Bases: AnomalyDetectionAlgo

Isolation Forest based Anomaly Detector. This is a wrapper for the Isolation forest in scikit-learn library.

fit(log_features: DataFrame)

Fits an isolation forest model.

Parameters:

log_features – The input for model training.

Returns:

The scores of the training dataset.

predict(log_features: DataFrame) Series

Predicts anomalies.

Parameters:

log_features – The input for inference.

Returns:

A pandas dataframe of the predicted anomaly scores.

class logai.algorithms.anomaly_detection_algo.LOFDetector(params: LOFParams)

Bases: AnomalyDetectionAlgo

Locality Outlier Factor based Anomaly Detector. This is a wrapper method for the LOF based Detector in scikit-learn library. See https://scikit-learn.org/stable/modules/generated/sklearn.neighbors.LocalOutlierFactor.html for more details.

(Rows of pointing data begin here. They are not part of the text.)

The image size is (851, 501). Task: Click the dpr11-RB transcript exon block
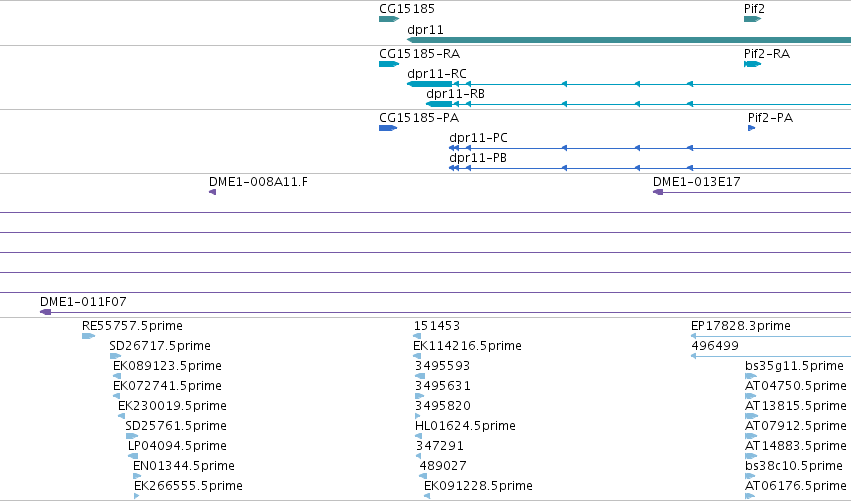pyautogui.click(x=439, y=104)
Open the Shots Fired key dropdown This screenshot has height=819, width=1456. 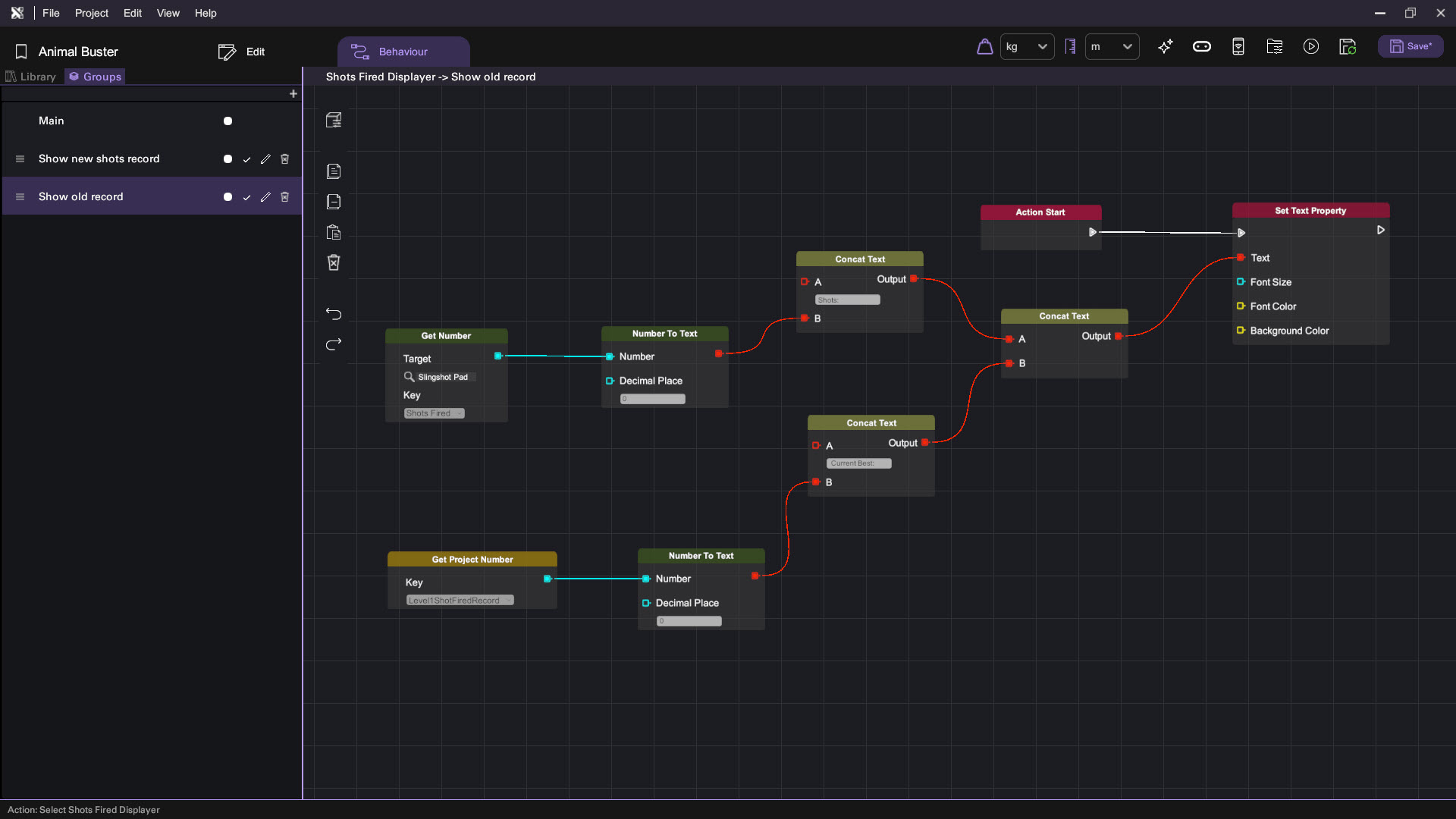coord(434,413)

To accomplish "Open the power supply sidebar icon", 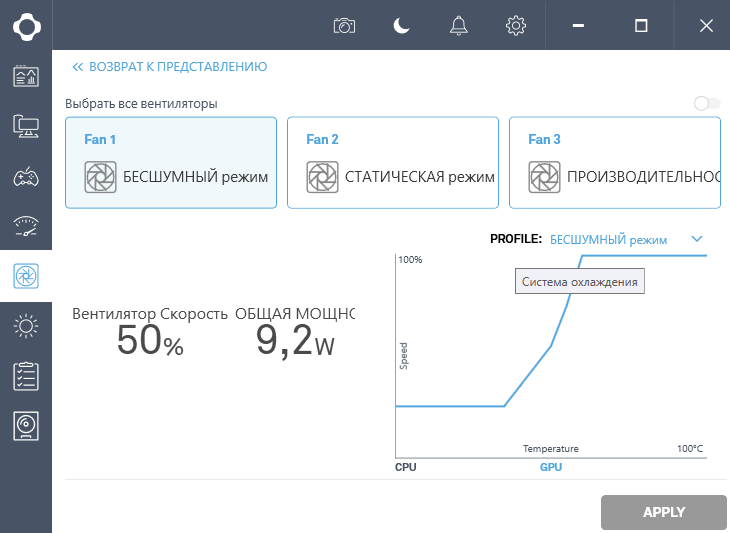I will point(26,426).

fit(log_features: DataFrame)

Fits a LOF model.

Parameters:

log_features – The input for model training.

Returns:

pandas.Dataframe : The scores of the training dataset.

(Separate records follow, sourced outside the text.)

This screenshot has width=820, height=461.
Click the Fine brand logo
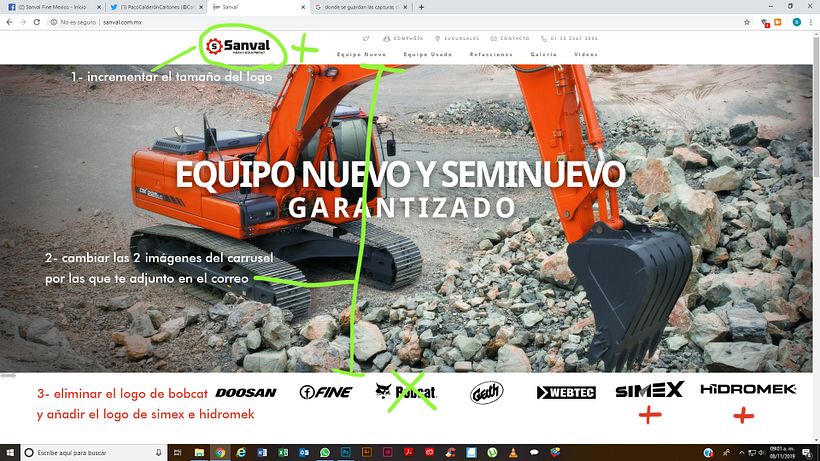[x=326, y=392]
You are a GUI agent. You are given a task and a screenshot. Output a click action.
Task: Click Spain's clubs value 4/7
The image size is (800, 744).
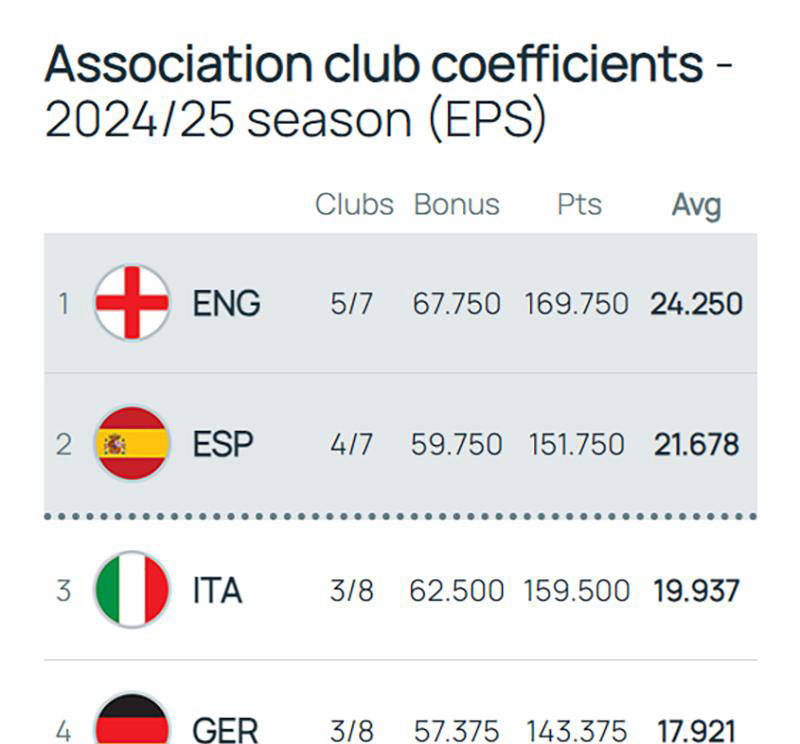pyautogui.click(x=351, y=445)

predict(log_features: DataFrame) Series

Predicts anomaly scores.

Parameters:

log_features – The input for inference.

Returns:

A pandas dataframe of the predicted anomaly scores.

class logai.algorithms.anomaly_detection_algo.LogBERT(config: LogBERTConfig)

Bases: NNAnomalyDetectionAlgo

Logbert model for anomaly detection of logs :param config: A config object for logbert model.

fit(train_data: Dataset, dev_data: Dataset)

Fit method for training logBERT model.

Parameters:
  • train_data – The training dataset of type huggingface Dataset object.

  • dev_data – The development dataset of type huggingface Dataset object.

predict(test_data: Dataset) DataFrame

Predict method for running inference on logBERT model.

Parameters:

test_data – The test dataset of type huggingface Dataset object.

Returns:

A pandas dataframe object containing the evaluation results for each type of metric.

class logai.algorithms.anomaly_detection_algo.OneClassSVMDetector(params: OneClassSVMParams)

Bases: AnomalyDetectionAlgo

fit(log_features: DataFrame)

Fit method to train the OneClassSVM on log data.

Parameters:

log_features – Training log features as pandas DataFrame object.

Returns:

The scores of the training dataset.

predict(log_features: DataFrame) Series

Predict method to detect anomalies using OneClassSVM model on test log data.

Parameters:

log_features – Test log features data as pandas DataFrame object.

Returns:

A pandas dataframe of the predicted anomaly scores.